◆ Exercise requirements
The full listing should be set down again precisely.

◆ Data for analysis
——————
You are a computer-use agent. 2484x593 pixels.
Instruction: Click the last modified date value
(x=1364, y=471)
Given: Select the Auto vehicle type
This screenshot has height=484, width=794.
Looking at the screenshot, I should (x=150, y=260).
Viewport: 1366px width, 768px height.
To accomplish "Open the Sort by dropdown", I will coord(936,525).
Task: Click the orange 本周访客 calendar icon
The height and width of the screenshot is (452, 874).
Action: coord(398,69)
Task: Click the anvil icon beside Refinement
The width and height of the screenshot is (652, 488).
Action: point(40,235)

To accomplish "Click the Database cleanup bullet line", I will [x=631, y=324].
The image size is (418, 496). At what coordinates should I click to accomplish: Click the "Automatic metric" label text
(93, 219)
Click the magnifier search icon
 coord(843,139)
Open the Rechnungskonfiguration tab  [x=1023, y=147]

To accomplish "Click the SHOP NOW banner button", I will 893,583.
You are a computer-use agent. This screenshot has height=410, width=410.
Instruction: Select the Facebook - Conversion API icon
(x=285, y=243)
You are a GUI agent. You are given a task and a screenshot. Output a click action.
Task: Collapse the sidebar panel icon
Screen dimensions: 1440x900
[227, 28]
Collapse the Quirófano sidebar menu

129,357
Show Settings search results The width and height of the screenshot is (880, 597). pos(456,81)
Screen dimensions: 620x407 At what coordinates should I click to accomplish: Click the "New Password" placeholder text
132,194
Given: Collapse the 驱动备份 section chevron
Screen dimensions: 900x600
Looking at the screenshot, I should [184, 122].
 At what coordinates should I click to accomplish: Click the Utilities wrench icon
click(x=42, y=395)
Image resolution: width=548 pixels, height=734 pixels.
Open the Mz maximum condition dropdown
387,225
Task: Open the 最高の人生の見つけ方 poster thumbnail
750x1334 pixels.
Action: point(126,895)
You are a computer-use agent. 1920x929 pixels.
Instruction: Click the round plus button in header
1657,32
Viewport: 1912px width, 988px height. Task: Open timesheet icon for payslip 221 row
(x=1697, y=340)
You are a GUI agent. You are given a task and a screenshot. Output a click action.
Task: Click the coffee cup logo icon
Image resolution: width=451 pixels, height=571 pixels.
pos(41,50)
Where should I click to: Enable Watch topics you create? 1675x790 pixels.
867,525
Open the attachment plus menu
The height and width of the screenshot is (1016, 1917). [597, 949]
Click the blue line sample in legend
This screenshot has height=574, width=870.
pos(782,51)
——————
◆ Output
You are a computer-use agent. 2484x593 pixels.
Instruction: Click the last modified date value
(x=1364, y=471)
Given: Select the Auto vehicle type
This screenshot has height=484, width=794.
Looking at the screenshot, I should (x=150, y=260).
Viewport: 1366px width, 768px height.
To accomplish "Open the Sort by dropdown", I will coord(936,525).
Task: Click the orange 本周访客 calendar icon
The height and width of the screenshot is (452, 874).
Action: coord(398,69)
Task: Click the anvil icon beside Refinement
The width and height of the screenshot is (652, 488).
Action: point(40,235)

To accomplish "Click the Database cleanup bullet line", I will [x=631, y=324].
The image size is (418, 496). At what coordinates should I click to accomplish: Click the "Automatic metric" label text
(93, 219)
Click the magnifier search icon
 coord(843,139)
Open the Rechnungskonfiguration tab  [x=1023, y=147]

To accomplish "Click the SHOP NOW banner button", I will 893,583.
You are a computer-use agent. This screenshot has height=410, width=410.
Instruction: Select the Facebook - Conversion API icon
(x=285, y=243)
You are a GUI agent. You are given a task and a screenshot. Output a click action.
Task: Collapse the sidebar panel icon
Screen dimensions: 1440x900
[227, 28]
Collapse the Quirófano sidebar menu

129,357
Show Settings search results The width and height of the screenshot is (880, 597). pos(456,81)
Screen dimensions: 620x407 At what coordinates should I click to accomplish: Click the "New Password" placeholder text
132,194
Given: Collapse the 驱动备份 section chevron
Screen dimensions: 900x600
Looking at the screenshot, I should [184, 122].
 At what coordinates should I click to accomplish: Click the Utilities wrench icon
click(x=42, y=395)
Image resolution: width=548 pixels, height=734 pixels.
Open the Mz maximum condition dropdown
387,225
Task: Open the 最高の人生の見つけ方 poster thumbnail
750x1334 pixels.
Action: point(126,895)
You are a computer-use agent. 1920x929 pixels.
Instruction: Click the round plus button in header
1657,32
Viewport: 1912px width, 988px height. Task: Open timesheet icon for payslip 221 row
(x=1697, y=340)
You are a GUI agent. You are given a task and a screenshot. Output a click action.
Task: Click the coffee cup logo icon
Image resolution: width=451 pixels, height=571 pixels.
pos(41,50)
Where should I click to: Enable Watch topics you create? 1675x790 pixels.
867,525
Open the attachment plus menu
The height and width of the screenshot is (1016, 1917). [597, 949]
Click the blue line sample in legend
This screenshot has height=574, width=870.
pos(782,51)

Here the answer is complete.